Fue por esos años cuando Amparán dejó de ser maestro volante y se estableció definitivamente en el Tec de Monterrey. A la literatura (de tiempo completo), le añadió la docencia (de tiempo completo) y luego el periodismo de opinión (de tiempo completo). Tenía pues una capacidad insólita para organizar su tiempo y exprimir horas al día. En los años recientes, su fama pública creció en función de sus columnas periodísticas y sus cápsulas radiofónicas, donde hizo evidente el espíritu enciclopédico que siempre tuvo.
La última vez que nos saludamos fue en la misa dedicada a Toño Jáquez.

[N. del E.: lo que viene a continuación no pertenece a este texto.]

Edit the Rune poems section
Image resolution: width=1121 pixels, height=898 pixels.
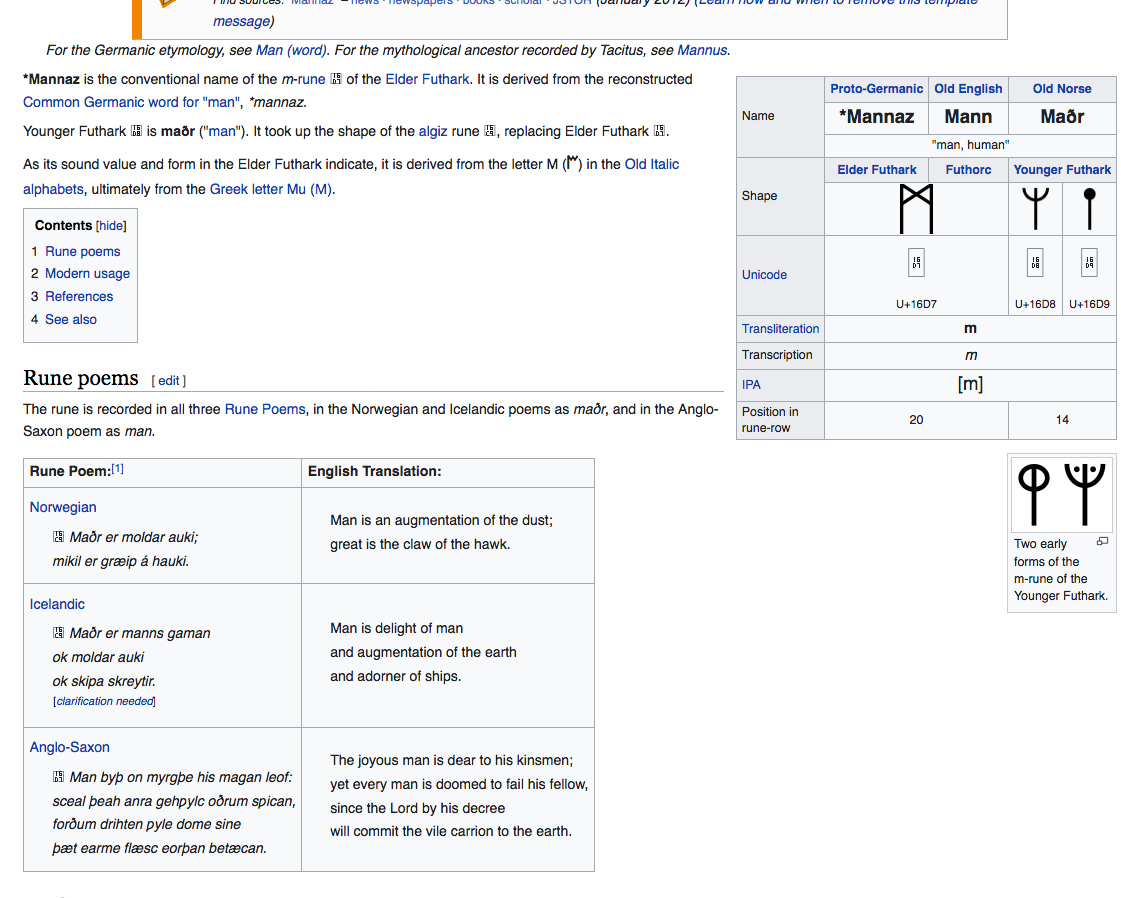169,380
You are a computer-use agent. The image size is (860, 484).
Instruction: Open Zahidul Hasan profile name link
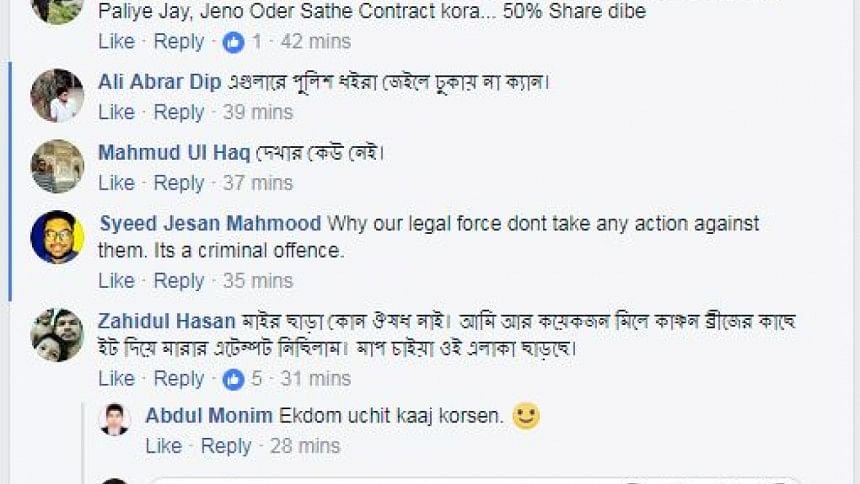167,321
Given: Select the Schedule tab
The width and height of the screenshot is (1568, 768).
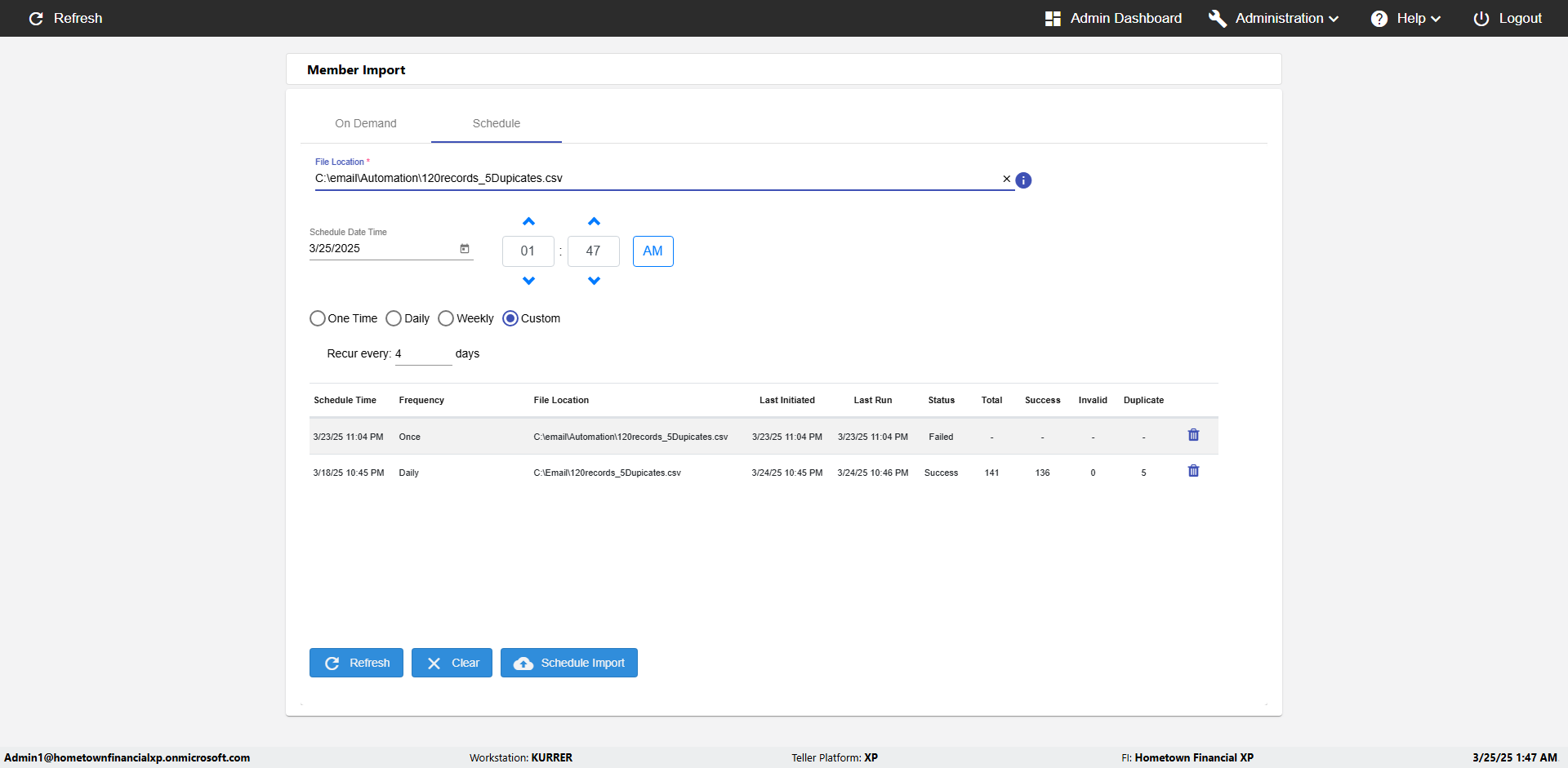Looking at the screenshot, I should [496, 123].
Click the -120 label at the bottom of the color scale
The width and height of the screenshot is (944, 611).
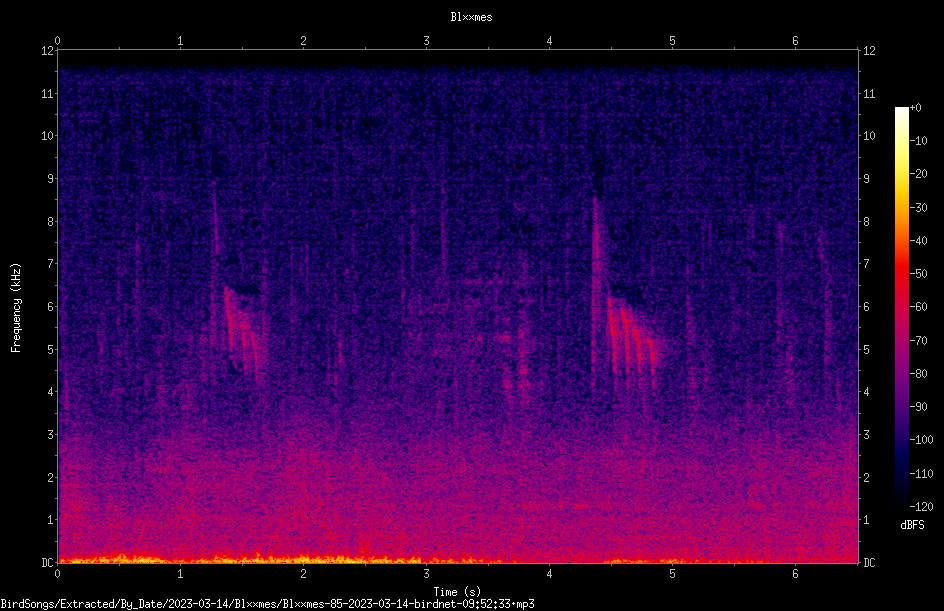(921, 506)
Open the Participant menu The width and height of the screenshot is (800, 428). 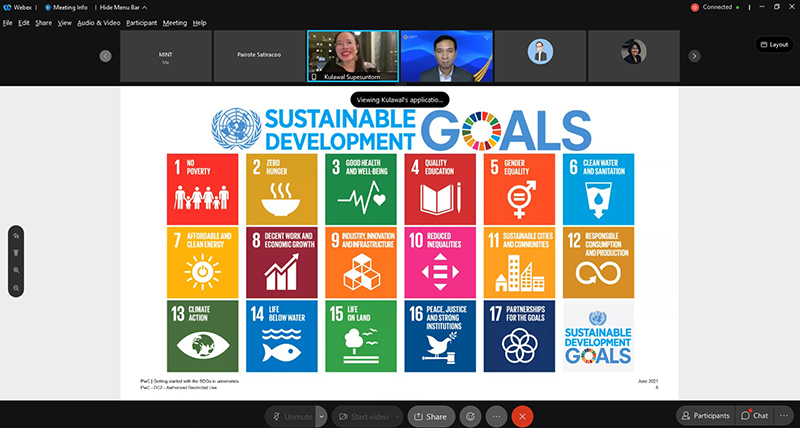(141, 22)
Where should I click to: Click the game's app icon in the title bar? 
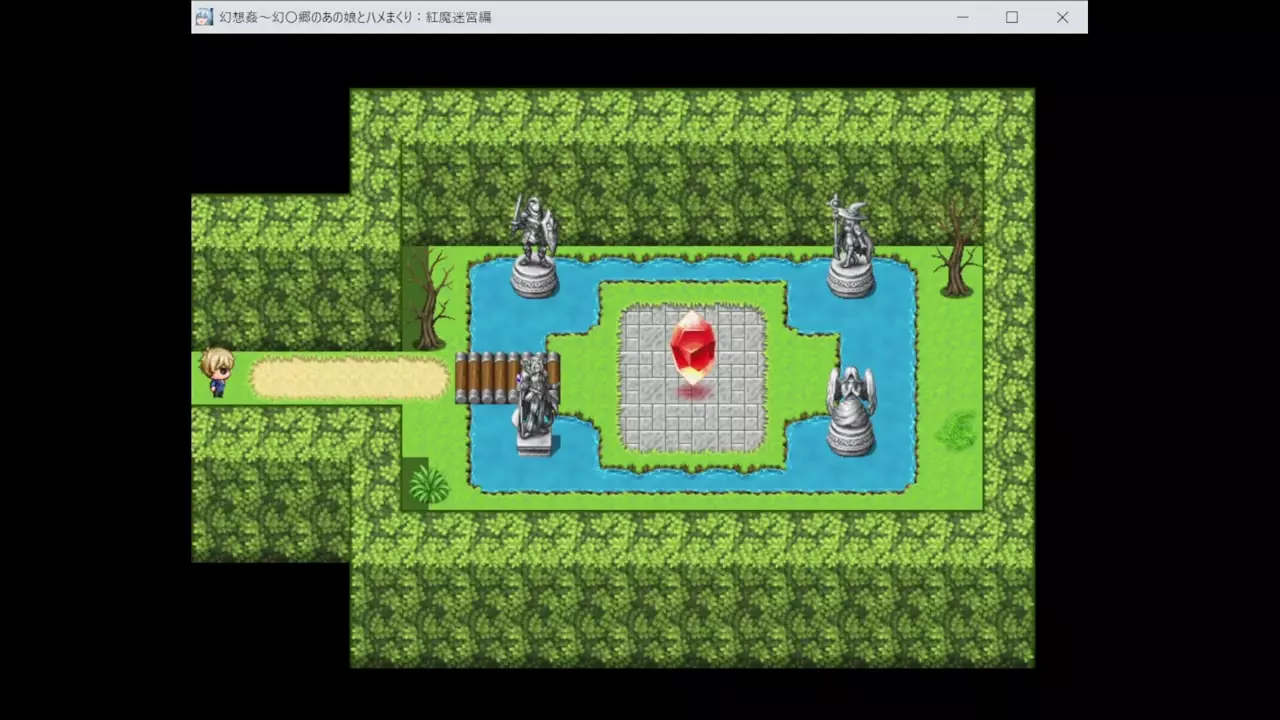(204, 17)
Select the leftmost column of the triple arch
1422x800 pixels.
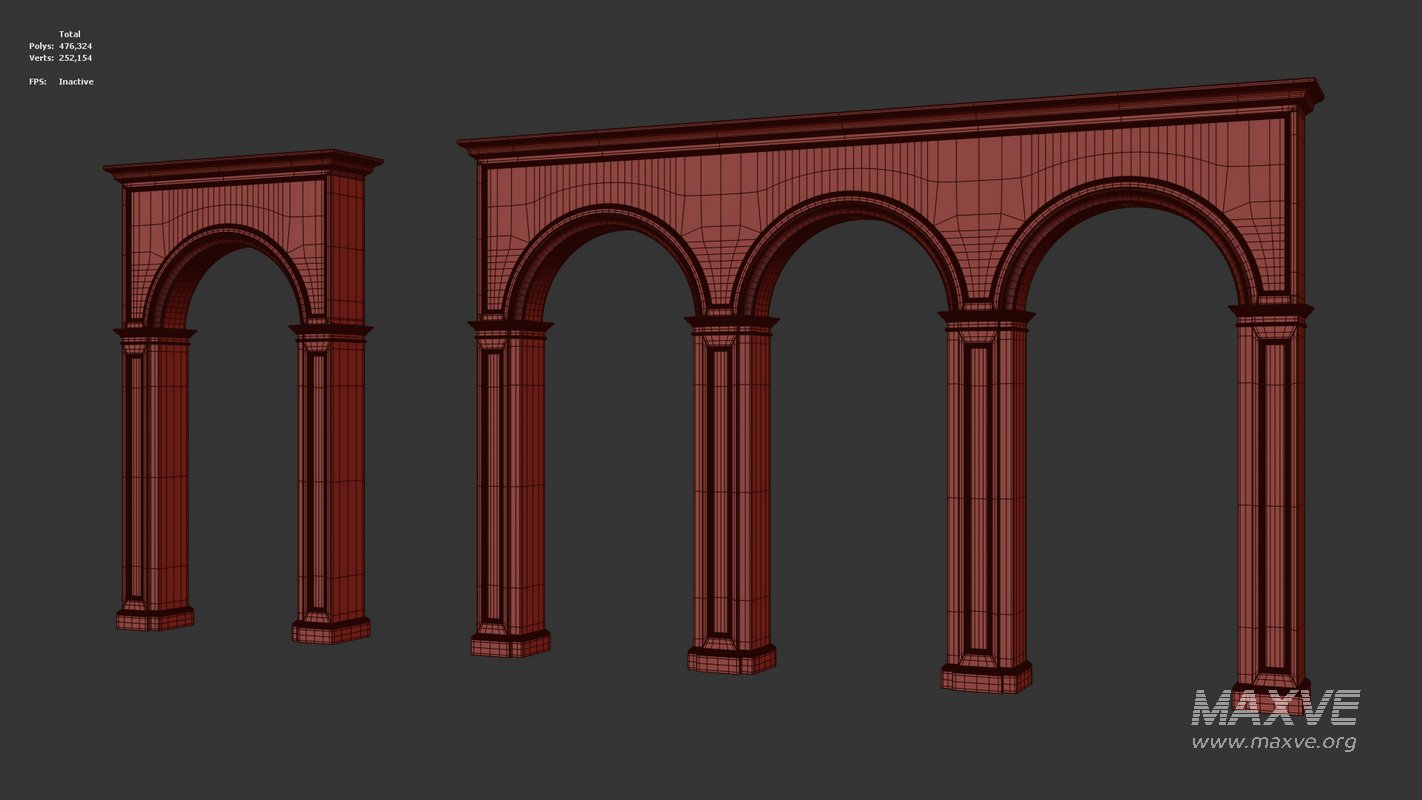click(x=510, y=480)
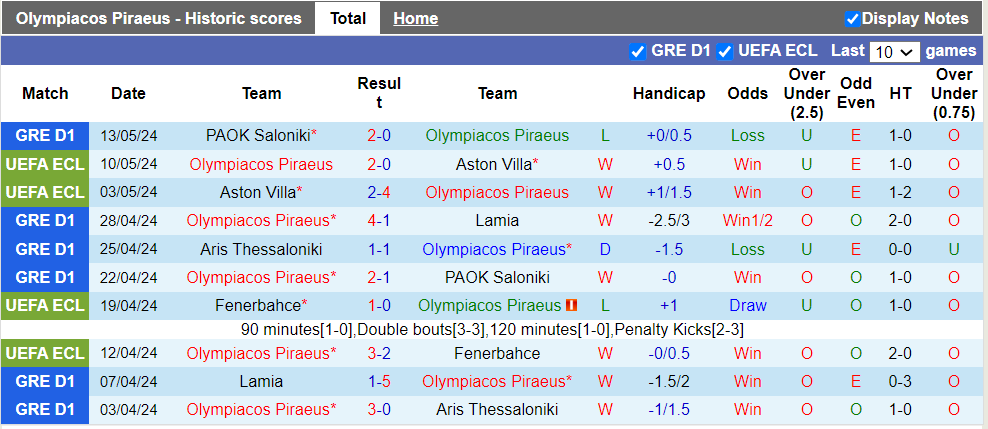The width and height of the screenshot is (988, 429).
Task: Click the UEFA ECL badge for 12/04/24
Action: 45,353
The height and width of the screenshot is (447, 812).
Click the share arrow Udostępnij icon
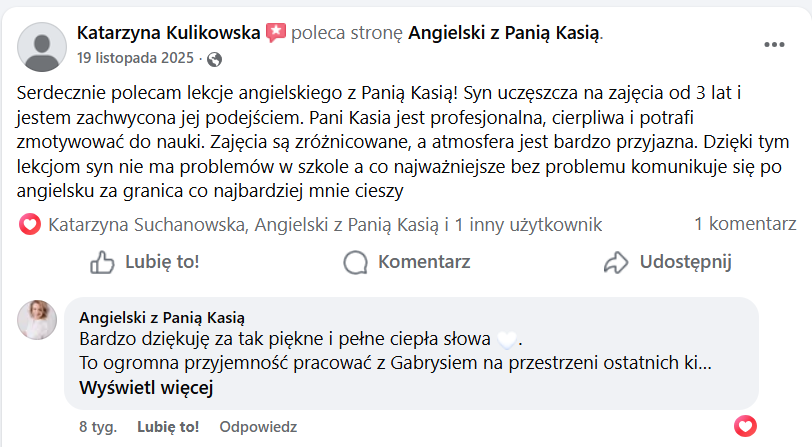[x=616, y=262]
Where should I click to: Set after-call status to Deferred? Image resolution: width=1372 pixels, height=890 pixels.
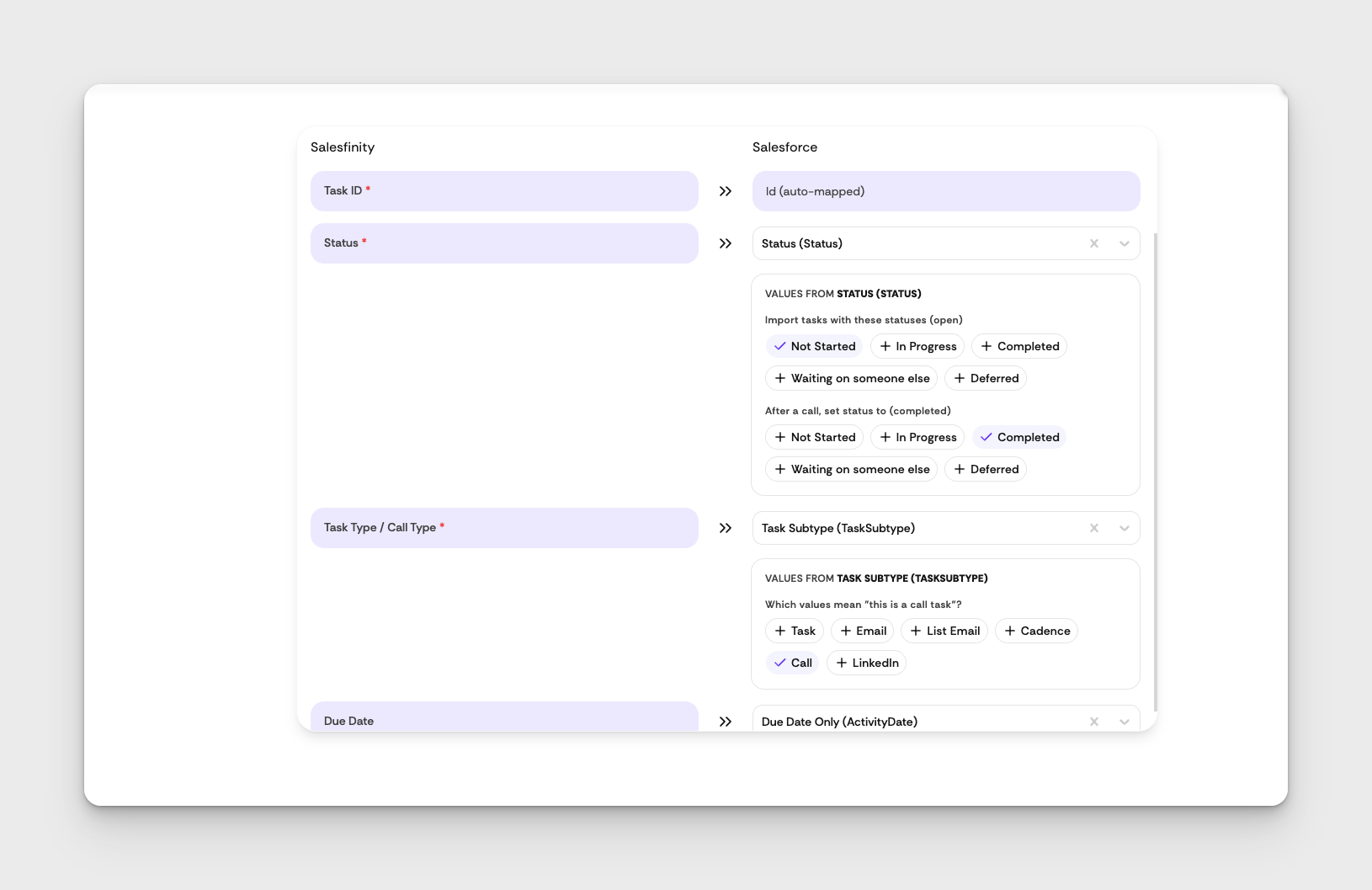(986, 469)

Amparán y Jáquez se conocían desde los tiempos del Talitla (Taller literario de La Laguna) coordinado por José de Jesús Sampedro en las Casas de la Cultura de Torreón y Gómez Palacio. Paco también trabó amistad allí con quienes luego seguirían siendo sus cercanos: Marco Antonio Jiménez, Susana Iduñate y Jorge Rodríguez Pardo, entre los que más recuerdo.
Por diferentes motivos, uno de ellos el ideológico, nunca fuimos amigos, pero siempre nos saludamos con urbanidad en los lugares donde coincidimos. Presenté dos libros junto a él, ambos de Paco Taibo II, y en 2008 lo invité a ofrecer una conferencia sobre Carlos Fuentes cuando en el Icocult me preguntaron qué hacer para homenajear al autor de La región más transparente. Dije delante de todos mis compañeros: “Hay que invitar a Paco Amparán; en La Laguna él es quien conoce mejor a Fuentes”. Y sí, Amparán convocó mucho público e hizo una magnífica exposición.
Cuento dos anécdotas que nunca le platiqué, lamentablemente. Su padre y mi padre trabajaron juntos en la Pasteurizadora Nazas, de Gómez Palacio. Su padre era gerente, mi padre una especie de supervisor. Es parte de la narrativa familiar que bien conservo: mi padre acompañó al señor Amparán a ver su casa afectada por la inundación del 68; estaba ubicada en el Campestre de Gómez, y me cuenta que el desastre era tan grande que por poco se los lleva el agua con todo y el camión en el que recorrían la zona. Un año después, una pipa lechera sufrió un accidente y ambos fueron a ver el problema, pues hubo muertos. Viajaron a Dolores Hidalgo, Guanajuato, en una camioneta Chevrolet Apache 1969, y se hospedaron en el Hotel Cocomacan, que aún existe. Esos dos relatos siempre los vi como un símbolo: que mi padre y el de Paco hayan trabajado en el mismo espacio: una empresa lechera; y que Paco y yo también, en el espacio de la imaginación literaria.
Mi abrazo más solidario a Mirna y Constanza, sus mujeres, y a sus familiares y amigos.